[START RAW DATA]
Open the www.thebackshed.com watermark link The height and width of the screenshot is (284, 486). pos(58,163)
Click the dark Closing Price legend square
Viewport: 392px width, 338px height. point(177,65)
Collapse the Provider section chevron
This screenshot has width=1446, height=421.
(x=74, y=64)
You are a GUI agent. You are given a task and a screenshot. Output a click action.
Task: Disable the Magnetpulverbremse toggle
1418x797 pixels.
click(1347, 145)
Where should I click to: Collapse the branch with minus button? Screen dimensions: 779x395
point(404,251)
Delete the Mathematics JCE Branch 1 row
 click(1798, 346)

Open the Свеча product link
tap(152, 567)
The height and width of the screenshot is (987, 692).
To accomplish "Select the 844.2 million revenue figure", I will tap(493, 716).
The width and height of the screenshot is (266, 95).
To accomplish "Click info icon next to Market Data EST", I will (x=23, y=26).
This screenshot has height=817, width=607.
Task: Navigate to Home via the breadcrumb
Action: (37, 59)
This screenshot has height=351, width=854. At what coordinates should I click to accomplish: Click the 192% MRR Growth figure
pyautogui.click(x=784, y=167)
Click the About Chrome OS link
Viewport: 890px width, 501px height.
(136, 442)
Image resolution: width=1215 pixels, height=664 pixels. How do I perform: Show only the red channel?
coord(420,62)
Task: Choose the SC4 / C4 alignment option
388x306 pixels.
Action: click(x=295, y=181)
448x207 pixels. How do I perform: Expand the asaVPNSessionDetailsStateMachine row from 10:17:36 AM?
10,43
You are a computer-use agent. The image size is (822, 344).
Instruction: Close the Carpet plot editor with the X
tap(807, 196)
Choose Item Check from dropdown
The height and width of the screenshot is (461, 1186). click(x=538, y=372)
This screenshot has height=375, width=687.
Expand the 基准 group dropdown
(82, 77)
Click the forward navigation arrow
[END RAW DATA]
WORK TO BE COMPLETED: Quote the rows word for word, from the first one through the row containing "Action: (37, 59)", both ends included.

CORRECT RESPONSE:
Open the www.thebackshed.com watermark link The height and width of the screenshot is (284, 486). pos(58,163)
Click the dark Closing Price legend square
Viewport: 392px width, 338px height. point(177,65)
Collapse the Provider section chevron
This screenshot has width=1446, height=421.
(x=74, y=64)
You are a GUI agent. You are given a task and a screenshot. Output a click action.
Task: Disable the Magnetpulverbremse toggle
1418x797 pixels.
click(1347, 145)
Where should I click to: Collapse the branch with minus button? Screen dimensions: 779x395
point(404,251)
Delete the Mathematics JCE Branch 1 row
 click(1798, 346)

Open the Свеча product link
tap(152, 567)
The height and width of the screenshot is (987, 692).
To accomplish "Select the 844.2 million revenue figure", I will tap(493, 716).
The width and height of the screenshot is (266, 95).
To accomplish "Click info icon next to Market Data EST", I will (x=23, y=26).
This screenshot has height=817, width=607.
Task: Navigate to Home via the breadcrumb
Action: (37, 59)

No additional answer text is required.